IV.Modification de la définition du viol et d’autres infractions sexuelles

La révision du droit pénal en matière sexuelle est entrée en vigueur le 1er juillet 2024. Le cœur de cette réforme est l’extension des infractions de viol et de contrainte sexuelle.

Désormais, les actes seront considérés comme viol ou contrainte sexuelle dans tous les cas où la victime aura fait comprendre à l’auteur, par des mots ou des gestes, qu’elle ne veut pas entretenir de rapports sexuels avec lui et où celui-ci aura intentionnellement passé outre la volonté exprimée par la victime. C’est ainsi la solution du refus, dite « non, c’est non », qui est mise en œuvre. L’état de sidération dans lequel se trouve la victime sera également considéré comme une expression de refus. Si la victime est pétrifiée par la peur et n’est pas en mesure d’exprimer son refus ou de se défendre, l’auteur aura à répondre de viol ou d’atteinte et contrainte sexuelles s’il profite de l’état de choc dans lequel elle se trouve.

Par ailleurs, le viol ne se limitera plus à l’acte sexuel, mais comprendra tout acte analogue qui implique une pénétration du corps ; il englobera donc bien plus d’actes d’ordre sexuel qu’à ce jour. La nouvelle infraction est décrite sous forme épicène, afin que les juges puissent appliquer la disposition sur le viol indépendamment du sexe de la victime.

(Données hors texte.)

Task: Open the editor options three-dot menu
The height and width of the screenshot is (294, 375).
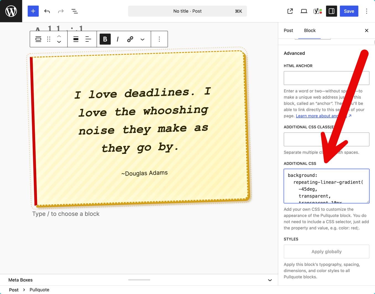Action: click(366, 11)
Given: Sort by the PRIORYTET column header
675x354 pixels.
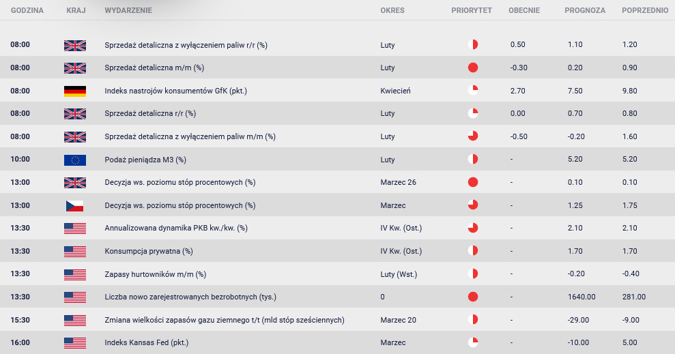Looking at the screenshot, I should click(x=472, y=10).
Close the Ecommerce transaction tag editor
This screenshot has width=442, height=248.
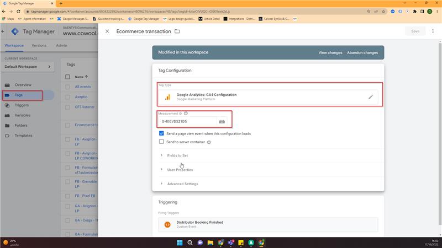(x=107, y=31)
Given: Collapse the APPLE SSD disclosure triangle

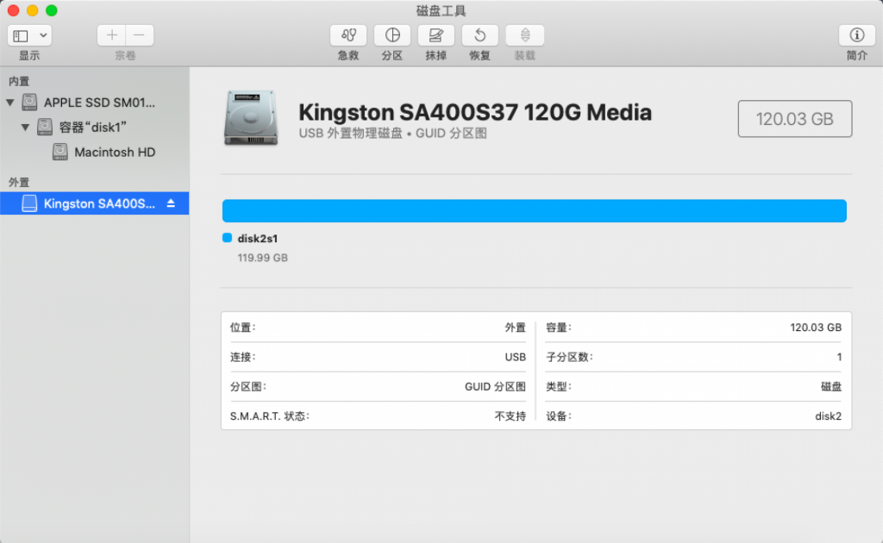Looking at the screenshot, I should pos(10,103).
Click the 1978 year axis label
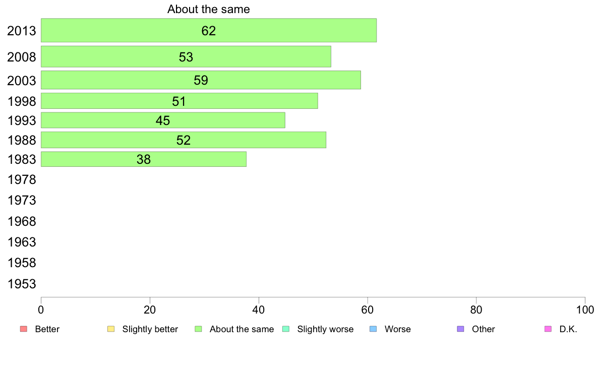The width and height of the screenshot is (599, 371). [x=22, y=179]
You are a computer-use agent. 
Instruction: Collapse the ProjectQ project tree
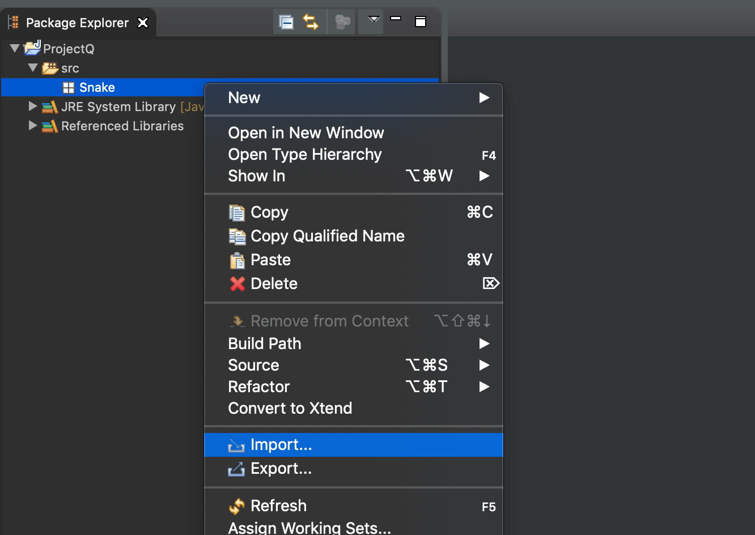[15, 49]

Le motif d’exemption de peine figurant aux articles 187, chiffre 3, 188, chiffre 2, 192, alinéa 2, et 193, alinéa 2 du Code pénal pointé par le Comité CEDEF a été purement et simplement abrogé.

V.Révision de la réglementation des cas de rigueur en cas de violence domestique

Le 14 juin 2024, le Parlement a voté une modification de la réglementation des cas de rigueur en cas de violence domestique.

Ainsi, à l’avenir, en cas de dissolution de la famille, les membres étrangers de la famille des ressortissants suisses et des titulaires d’une autorisation d’établissement (permis C), mais aussi désormais des titulaires d’une autorisation de séjour (permis B) ou d’une autorisation de courte durée (permis L) et des personnes admises à titre provisoire (livret F) auront droit à l’octroi d’une autorisation de séjour et à la prolongation de sa durée de validité s’ils sont victimes de violence domestique. La nouvelle réglementation s’appliquera en outre aux concubins et concubines de nationalité étrangère, à condition qu’ils aient obtenu auparavant une autorisation pour cas de rigueur destinée à favoriser la vie commune en Suisse, comme c’est déjà le cas pour les personnes liées par un partenariat enregistré entre personnes du même sexe. Par ailleurs, la liste des indices possibles de violence domestique dont les autorités doivent tenir compte sera complétée et réglée au niveau de la loi. Elle comprend par exemple la reconnaissance du statut de victime de la personne concernée au sens de la loi sur l’aide aux victimes (RS 312.5), la confirmation de la nécessité d’une prise en charge ou de l’octroi d’une protection par un service spécialisé dans la violence domestique ainsi que l’existence de rapports médicaux ou d’une procédure pénale.

Il est prévu que cette modification de la loi sur les étrangers et l’intégration (RS 142.20) entre en vigueur le 1er janvier 2025 et permette à la Suisse de retirer la réserve concernant l’article 59 de la Convention d’Istanbul. Il n’est pas nécessaire d’accroître les capacités des autorités de migration, car la révision peut être mise en œuvre avec les ressources existantes. En revanche, conformément au plan d’action national relatif à la Convention d’Istanbul et à la feuille de route sur la violence domestique, il convient d’œuvrer à la sensibilisation des autorités de migration et de renforcer leur collaboration avec les centres de conseil aux victimes et les maisons d’accueil pour femmes.